MATERIAL SUPPLIED:
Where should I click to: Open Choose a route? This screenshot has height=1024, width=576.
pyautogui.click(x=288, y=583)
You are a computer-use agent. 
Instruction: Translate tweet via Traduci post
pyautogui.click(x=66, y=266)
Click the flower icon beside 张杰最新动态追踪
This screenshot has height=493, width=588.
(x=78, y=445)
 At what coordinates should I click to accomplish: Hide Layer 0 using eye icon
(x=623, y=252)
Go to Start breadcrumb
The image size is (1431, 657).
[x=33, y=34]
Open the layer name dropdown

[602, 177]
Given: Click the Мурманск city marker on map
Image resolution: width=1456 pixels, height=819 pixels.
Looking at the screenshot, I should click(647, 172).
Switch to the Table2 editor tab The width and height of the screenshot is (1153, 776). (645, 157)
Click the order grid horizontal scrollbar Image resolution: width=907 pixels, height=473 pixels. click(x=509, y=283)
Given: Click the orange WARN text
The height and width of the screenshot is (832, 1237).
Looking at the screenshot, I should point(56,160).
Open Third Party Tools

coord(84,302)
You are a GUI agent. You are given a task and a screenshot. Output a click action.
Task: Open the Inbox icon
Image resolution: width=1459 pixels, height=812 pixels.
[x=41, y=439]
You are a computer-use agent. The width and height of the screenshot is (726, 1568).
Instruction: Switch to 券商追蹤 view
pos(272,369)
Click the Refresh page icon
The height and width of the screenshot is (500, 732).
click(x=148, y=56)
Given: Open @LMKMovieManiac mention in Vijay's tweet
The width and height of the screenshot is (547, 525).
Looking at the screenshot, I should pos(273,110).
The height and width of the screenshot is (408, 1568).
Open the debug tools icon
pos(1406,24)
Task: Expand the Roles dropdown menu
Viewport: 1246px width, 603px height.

EXERCISE BRIEF: Rewrite all of the lines above with every instance of "computer-use agent" changed to "desktop automation agent", leaving everything else as it is.

RESPONSE TO THIS TASK:
Where should I click to: Open Choose a route? This screenshot has height=1024, width=576.
pyautogui.click(x=288, y=583)
You are a desktop automation agent. 
Instruction: Translate tweet via Traduci post
pyautogui.click(x=66, y=266)
Click the flower icon beside 张杰最新动态追踪
This screenshot has height=493, width=588.
(x=78, y=445)
 At what coordinates should I click to accomplish: Hide Layer 0 using eye icon
(x=623, y=252)
Go to Start breadcrumb
The image size is (1431, 657).
[x=33, y=34]
Open the layer name dropdown

[602, 177]
Given: Click the Мурманск city marker on map
Image resolution: width=1456 pixels, height=819 pixels.
Looking at the screenshot, I should click(647, 172).
Switch to the Table2 editor tab The width and height of the screenshot is (1153, 776). (645, 157)
Click the order grid horizontal scrollbar Image resolution: width=907 pixels, height=473 pixels. click(x=509, y=283)
Given: Click the orange WARN text
The height and width of the screenshot is (832, 1237).
Looking at the screenshot, I should point(56,160).
Open Third Party Tools

coord(84,302)
You are a GUI agent. You are given a task and a screenshot. Output a click action.
Task: Open the Inbox icon
Image resolution: width=1459 pixels, height=812 pixels.
[x=41, y=439]
You are a desktop automation agent. The width and height of the screenshot is (726, 1568).
Instruction: Switch to 券商追蹤 view
pos(272,369)
Click the Refresh page icon
The height and width of the screenshot is (500, 732).
click(x=148, y=56)
Given: Open @LMKMovieManiac mention in Vijay's tweet
The width and height of the screenshot is (547, 525).
Looking at the screenshot, I should pos(273,110).
The height and width of the screenshot is (408, 1568).
Open the debug tools icon
pos(1406,24)
Task: Expand the Roles dropdown menu
Viewport: 1246px width, 603px height.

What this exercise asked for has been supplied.